→ Stated goal A:
According to the review of Dragged Across Concrete, what was Craig Zahler's debut horror film?
→ Stated goal B:
In the review of Dragged Across Concrete, substitute "Zahler's" for "Zahler" and write out the passage between "Craig Zahler does" and "out of you.", inclusive.
→ Stated goal C:
Please write the next part of the review of Dragged Across Concrete, picking up after its final sentence.

Craig Zahler does it again! This clickbait title should be plastered all over the web right now. Craig first amazed us with his debut horror The Bone Tomahawk and continued his style of uncompromising, atmospheric movies with Brawl in Cell Block 99. You can feel that gritty seventies vibe just from the titles of these movies that sound like one of those strange exploitation flicks that you run into from time to time. Dragged Across Concrete sounds so visceral that you can’t help but wonder what kind of movie is this? Well, this is a slow-burning crime drama, without those usual gimmicks that writers and directors usually use to get that wow feeling with the audiences. It has that neo-noir vibe that Zahler perfected in his last movie and is a brutal and uncompromising experience that will refresh the fuck out of you.
Usually, movies are a guided experience, following age-old formulas found in stories from the dawn of time to now. We are so used to this format that I kept expecting the movie to take those turns, especially because the tension was rising constantly, but apart from a couple of scenes, the movie remains spinning at about 75 RPMs on the outside. On the inside, everything is just bubbling with energy. Moral dilemmas, real problems and real people make things so extremely complicated and morally ambiguous that it’s hard to watch this type of movie with a typical movie-going mindset. Zahler opted for reality here, but let’s dive into the story a bit deeper before we get carried away.

→ Material provided:
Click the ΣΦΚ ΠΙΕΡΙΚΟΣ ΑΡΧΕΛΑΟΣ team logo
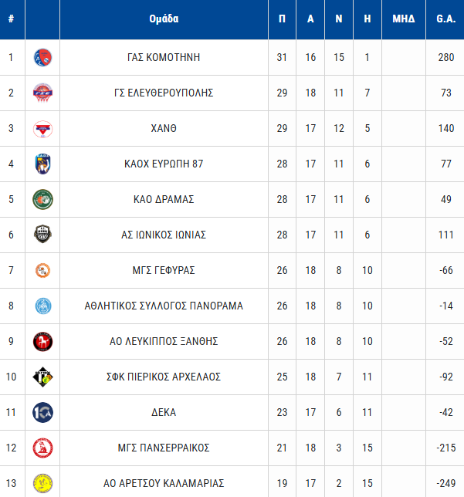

→ Task output A:
The Bone Tomahawk

→ Task output B:
Craig Zahler's does it again! This clickbait title should be plastered all over the web right now. Craig first amazed us with his debut horror The Bone Tomahawk and continued his style of uncompromising, atmospheric movies with Brawl in Cell Block 99. You can feel that gritty seventies vibe just from the titles of these movies that sound like one of those strange exploitation flicks that you run into from time to time. Dragged Across Concrete sounds so visceral that you can’t help but wonder what kind of movie is this? Well, this is a slow-burning crime drama, without those usual gimmicks that writers and directors usually use to get that wow feeling with the audiences. It has that neo-noir vibe that Zahler's perfected in his last movie and is a brutal and uncompromising experience that will refresh the fuck out of you.

→ Task output C:
After I finished watching Dragged Across Concrete, I just thought: this is how it would really play out… That feeling of uncurated experience, almost like a documentary crew was filming these people while they were in the middle of these things, is priceless. Especially when you consider the sheer number of crappy, formulaic movies about cops and robbers and other shit that’s going on here. And the cast… Over-experienced Mel Gibson led the way and if you’re surprised to see him in a movie like this, I recommend that you check out Get The Gringo, his 2012 return to the genre. Vince Vaughn was one of those actors that I considered douchy good, he was good in a couple of movies but I had trouble placing him and his acting abilities on a scale. However, after seeing the second season of True Detective, Brawl in Cell Block 99 and perhaps one of his best movies Return to Paradise from 1998, I really changed my opinion and he’s now one of those actors that I can count on. Michael Jai White, better known for his martial arts skills was also great along with a breakout star of this movie Tory Kittles. He was simply phenomenal with his subdued and very engaging performance and that’s not easy to pull off among such actors.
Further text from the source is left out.